Ağzındaki kaşıntıyı görmezden gelip iç geçirdi ve kendini geriye çekti. Yakında dişleri çıkacaktı. Gerçi bunun önemini pek anlayamamıştı, fakat bir ara anne ve babası bunun hakkında konuşuyorlardı. Heyecanlarına bakılırsa, bu önemli bir şey olmalıydı. Değil mi?

Gözlerini göğe dikti. Ay tam da önündeydi. Yarımdı ve sanki geçen gece bir grup yavru kurdun katliamına şahitlik etmemiş gibi rahat rahat parlıyordu.

Yeniden iç geçirdi. Babasının lider yardımcısının, gece yarısı yaptığı saldırıdan hayatta kalan tek kardeşti kendisi. Yani şanslıydı, ama yine de Steven kendini çok yalnız hissediyordu.
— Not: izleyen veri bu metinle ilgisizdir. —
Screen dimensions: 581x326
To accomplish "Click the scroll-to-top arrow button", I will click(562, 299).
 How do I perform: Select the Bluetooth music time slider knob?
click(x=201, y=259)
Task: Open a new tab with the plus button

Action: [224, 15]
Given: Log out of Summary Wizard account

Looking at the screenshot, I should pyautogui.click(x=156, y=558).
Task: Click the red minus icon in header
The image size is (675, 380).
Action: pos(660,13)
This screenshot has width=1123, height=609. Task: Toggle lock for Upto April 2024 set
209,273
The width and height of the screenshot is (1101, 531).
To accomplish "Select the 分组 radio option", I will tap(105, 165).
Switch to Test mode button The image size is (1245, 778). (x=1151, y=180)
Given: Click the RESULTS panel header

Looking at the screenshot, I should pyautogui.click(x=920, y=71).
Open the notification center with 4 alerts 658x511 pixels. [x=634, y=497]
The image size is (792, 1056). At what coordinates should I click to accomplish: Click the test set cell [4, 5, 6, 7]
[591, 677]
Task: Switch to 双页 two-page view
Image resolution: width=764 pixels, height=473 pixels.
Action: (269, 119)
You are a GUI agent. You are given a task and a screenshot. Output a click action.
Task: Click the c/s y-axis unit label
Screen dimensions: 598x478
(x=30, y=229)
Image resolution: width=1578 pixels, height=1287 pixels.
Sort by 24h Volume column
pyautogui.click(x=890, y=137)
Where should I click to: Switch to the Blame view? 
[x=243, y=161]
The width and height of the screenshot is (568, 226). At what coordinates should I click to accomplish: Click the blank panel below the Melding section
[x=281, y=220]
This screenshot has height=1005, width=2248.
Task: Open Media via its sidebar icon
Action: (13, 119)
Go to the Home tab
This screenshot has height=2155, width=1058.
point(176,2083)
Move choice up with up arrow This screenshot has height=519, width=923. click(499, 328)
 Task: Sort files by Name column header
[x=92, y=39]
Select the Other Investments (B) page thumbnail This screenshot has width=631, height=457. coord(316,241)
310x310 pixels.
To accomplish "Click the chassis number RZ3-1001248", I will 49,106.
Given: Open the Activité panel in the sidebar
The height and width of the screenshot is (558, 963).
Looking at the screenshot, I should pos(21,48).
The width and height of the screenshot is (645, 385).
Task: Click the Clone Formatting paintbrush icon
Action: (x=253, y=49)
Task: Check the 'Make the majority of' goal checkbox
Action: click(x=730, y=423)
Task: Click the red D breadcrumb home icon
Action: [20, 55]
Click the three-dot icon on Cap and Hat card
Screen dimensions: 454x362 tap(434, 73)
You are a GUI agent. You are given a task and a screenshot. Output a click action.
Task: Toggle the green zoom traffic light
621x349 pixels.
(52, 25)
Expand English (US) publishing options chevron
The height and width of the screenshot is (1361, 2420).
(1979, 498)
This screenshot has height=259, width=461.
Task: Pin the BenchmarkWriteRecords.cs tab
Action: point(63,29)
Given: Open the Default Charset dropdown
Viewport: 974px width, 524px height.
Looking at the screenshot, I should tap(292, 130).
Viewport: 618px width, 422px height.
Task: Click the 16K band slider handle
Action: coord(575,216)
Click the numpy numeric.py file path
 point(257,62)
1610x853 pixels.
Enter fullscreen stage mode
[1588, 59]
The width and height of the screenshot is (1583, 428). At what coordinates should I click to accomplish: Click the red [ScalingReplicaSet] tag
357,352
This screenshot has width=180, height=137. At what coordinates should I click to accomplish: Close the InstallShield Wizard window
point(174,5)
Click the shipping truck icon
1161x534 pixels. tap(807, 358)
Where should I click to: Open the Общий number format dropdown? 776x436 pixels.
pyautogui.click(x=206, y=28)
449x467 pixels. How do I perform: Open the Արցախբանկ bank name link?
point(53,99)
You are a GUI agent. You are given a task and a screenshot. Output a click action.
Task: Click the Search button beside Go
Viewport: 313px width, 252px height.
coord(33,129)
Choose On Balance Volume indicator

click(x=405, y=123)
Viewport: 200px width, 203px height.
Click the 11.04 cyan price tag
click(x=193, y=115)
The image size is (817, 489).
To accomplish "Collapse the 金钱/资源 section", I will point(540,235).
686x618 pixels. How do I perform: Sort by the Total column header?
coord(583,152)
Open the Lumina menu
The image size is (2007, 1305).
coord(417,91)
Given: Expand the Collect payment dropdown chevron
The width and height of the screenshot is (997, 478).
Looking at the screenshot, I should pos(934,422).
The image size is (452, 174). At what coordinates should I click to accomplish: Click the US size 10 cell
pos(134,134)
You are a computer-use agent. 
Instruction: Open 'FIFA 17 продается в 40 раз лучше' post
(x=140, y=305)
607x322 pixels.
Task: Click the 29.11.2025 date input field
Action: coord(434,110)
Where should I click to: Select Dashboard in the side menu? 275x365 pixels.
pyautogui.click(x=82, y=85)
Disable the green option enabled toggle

Ve haklıydı da. Sonuçta tüm kardeşleri gitmişti. Kendisi de Bee Pelt' in saldırısından hayatta kalan tek yavruydu. Fakat, yine de... Yine de üzülüyordu. Yine de acısı o kadar büyüktü ki kendi hayatta kalışına olan sevincini adeta boğarak yok ediyordu.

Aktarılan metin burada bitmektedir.